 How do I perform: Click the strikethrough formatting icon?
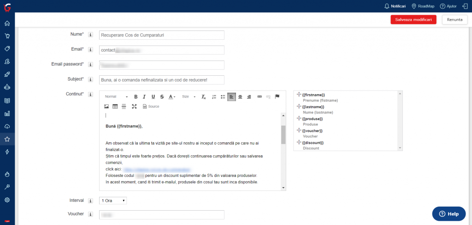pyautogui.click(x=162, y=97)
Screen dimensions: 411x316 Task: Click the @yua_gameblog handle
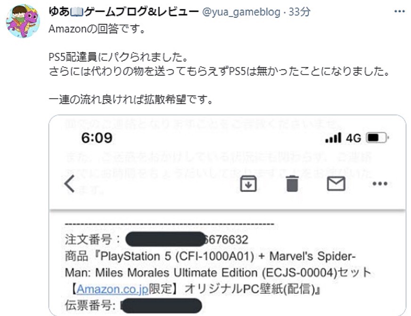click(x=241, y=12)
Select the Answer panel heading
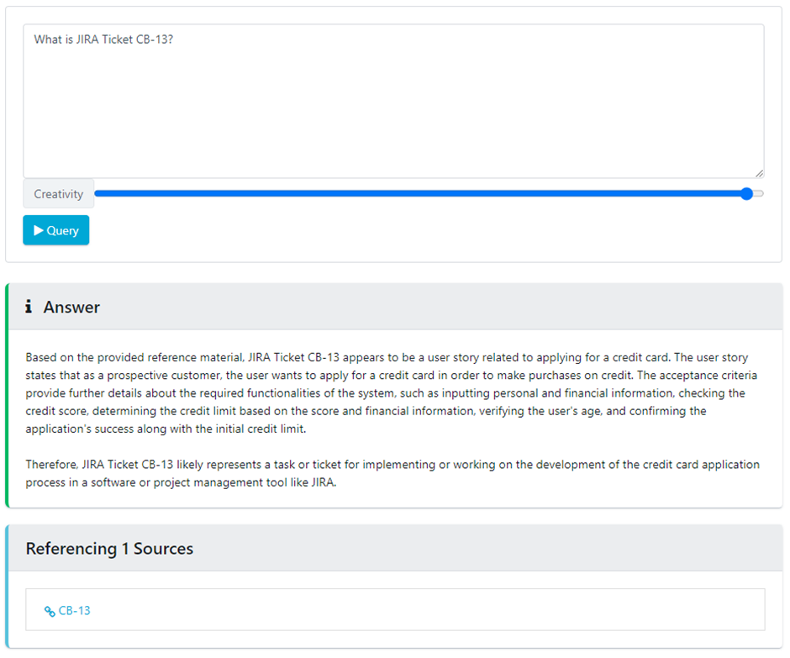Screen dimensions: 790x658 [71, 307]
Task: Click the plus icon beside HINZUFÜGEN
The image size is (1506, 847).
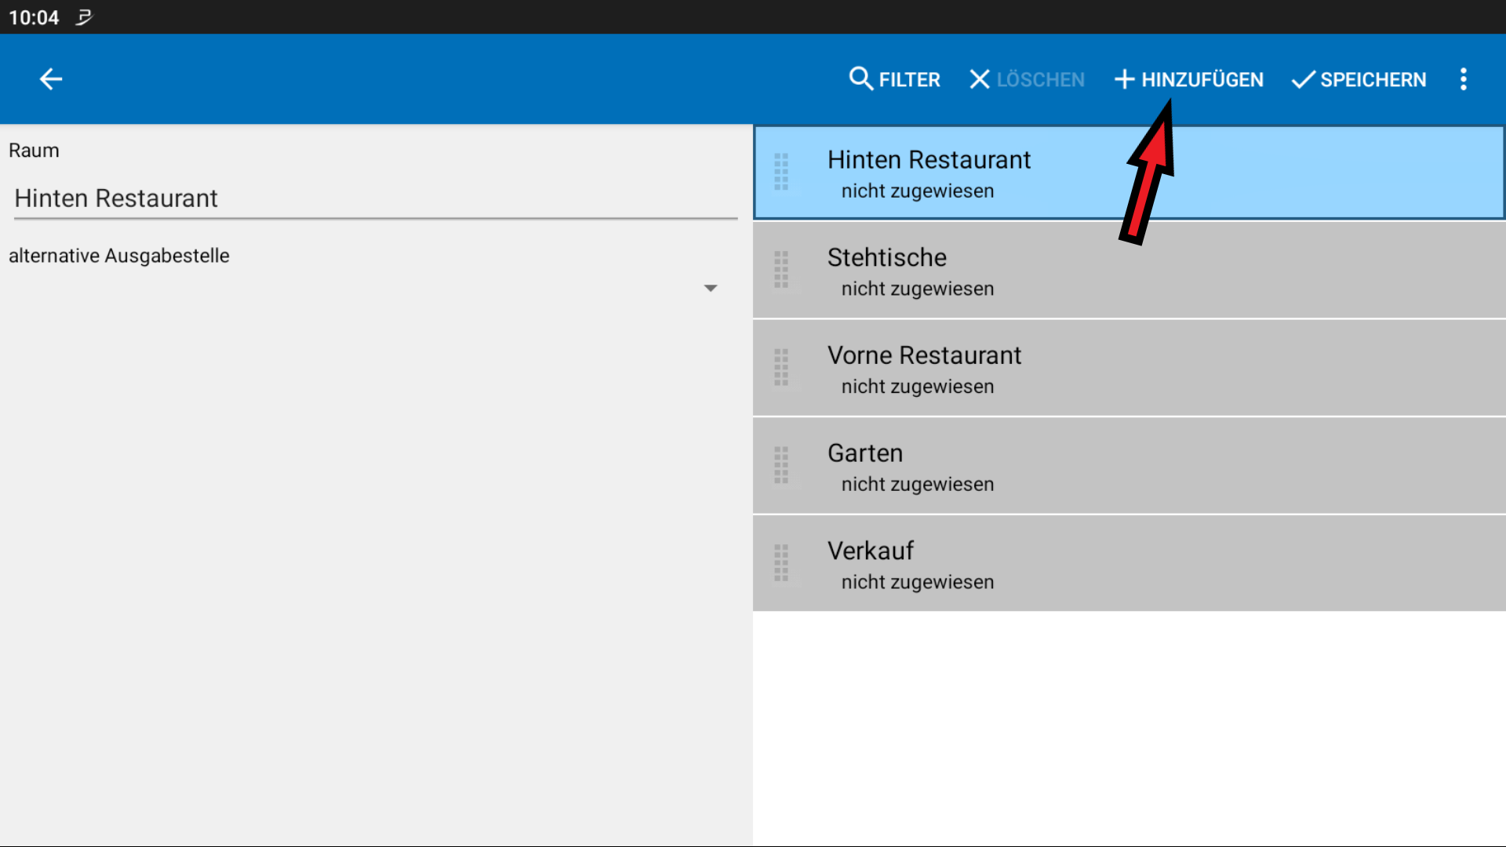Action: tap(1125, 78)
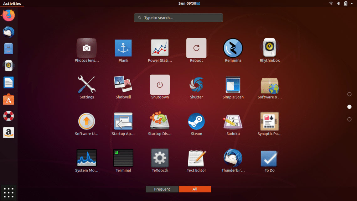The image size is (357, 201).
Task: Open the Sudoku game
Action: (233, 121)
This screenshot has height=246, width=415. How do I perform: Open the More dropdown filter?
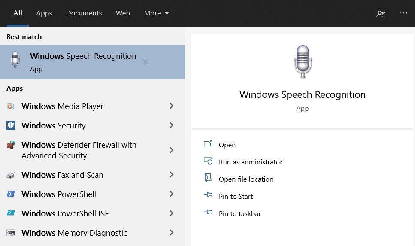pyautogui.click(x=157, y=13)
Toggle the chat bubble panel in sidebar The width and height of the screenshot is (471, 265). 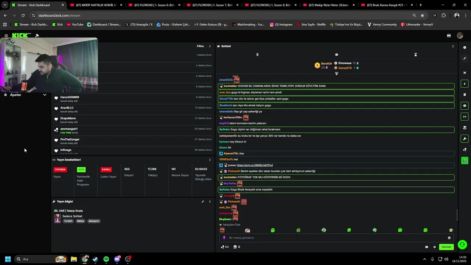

-- PROBLEM DESCRIPTION --
All lines from the one that contains "Screen dimensions: 411x316" through the last line of the data should be retyped exactly, with the pictures left out.

-- ANSWER FOR THIS EXERCISE --
Screen dimensions: 411x316 Task: Click the @yua_gameblog handle
click(x=241, y=12)
Select the Answer panel heading
Screen dimensions: 790x658 [71, 307]
Task: Click the plus icon beside HINZUFÜGEN
The image size is (1506, 847).
Action: tap(1125, 78)
The image size is (357, 201).
Task: Open the Sudoku game
Action: (233, 121)
This screenshot has height=246, width=415. How do I perform: Open the More dropdown filter?
pyautogui.click(x=157, y=13)
Toggle the chat bubble panel in sidebar The width and height of the screenshot is (471, 265). 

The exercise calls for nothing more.